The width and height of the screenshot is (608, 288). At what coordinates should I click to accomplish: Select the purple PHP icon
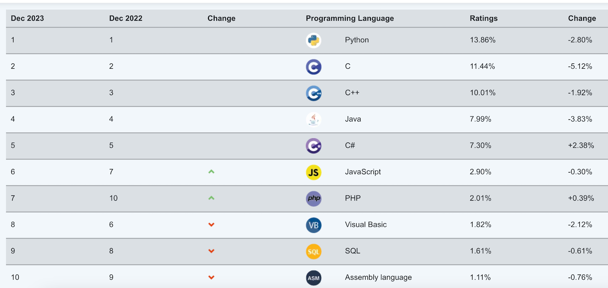(x=314, y=199)
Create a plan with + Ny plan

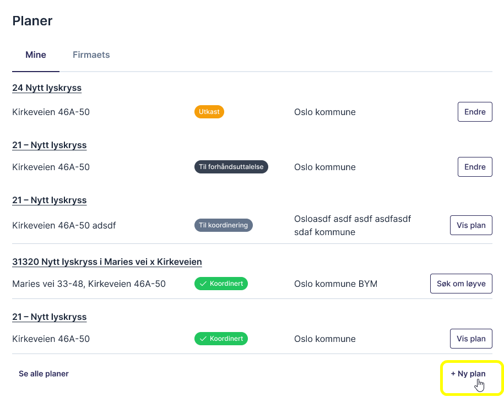(468, 374)
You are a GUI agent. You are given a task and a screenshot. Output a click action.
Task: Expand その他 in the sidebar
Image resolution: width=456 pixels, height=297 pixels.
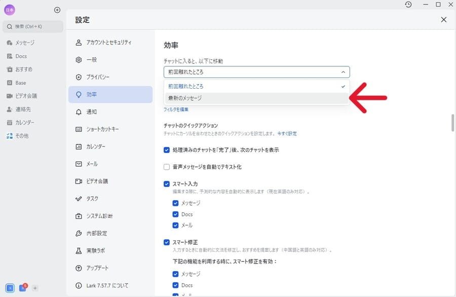tap(20, 136)
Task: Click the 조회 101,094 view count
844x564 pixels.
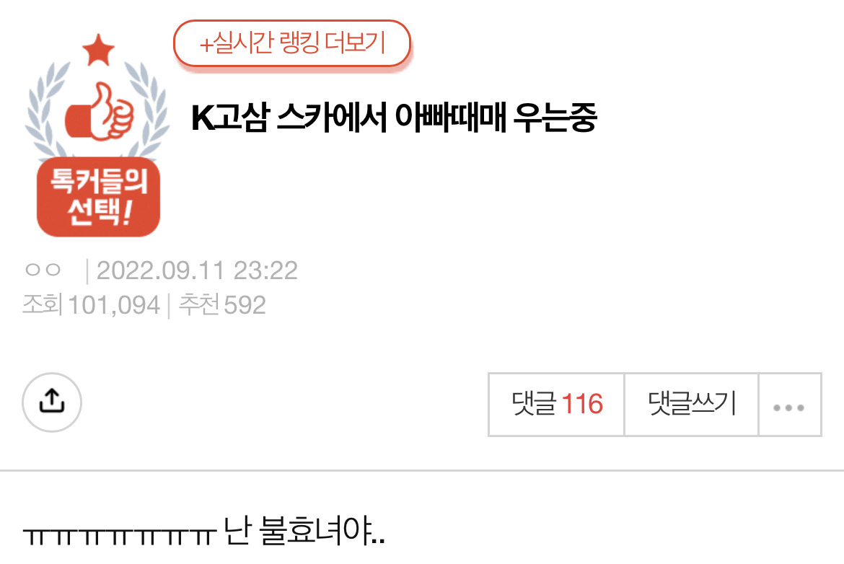Action: [x=92, y=304]
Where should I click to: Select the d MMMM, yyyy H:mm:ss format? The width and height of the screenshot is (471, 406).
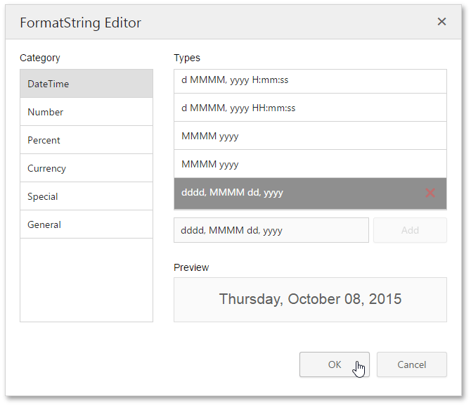(309, 80)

What you need to do ▸ Go through the material above and print all of it exactly, except the pictures.

The completed task ▸
The width and height of the screenshot is (608, 288). At what coordinates should I click to accomplish: Select the purple PHP icon
(x=314, y=199)
Create a plan with + Ny plan

(468, 374)
You are a GUI agent. You are given a task and a screenshot. Output a click action.
Task: Expand その他 in the sidebar
Image resolution: width=456 pixels, height=297 pixels.
tap(20, 136)
Task: Click the 조회 101,094 view count
844x564 pixels.
Action: [x=92, y=304]
Where should I click to: Select the d MMMM, yyyy H:mm:ss format? The width and height of the screenshot is (471, 406).
(309, 80)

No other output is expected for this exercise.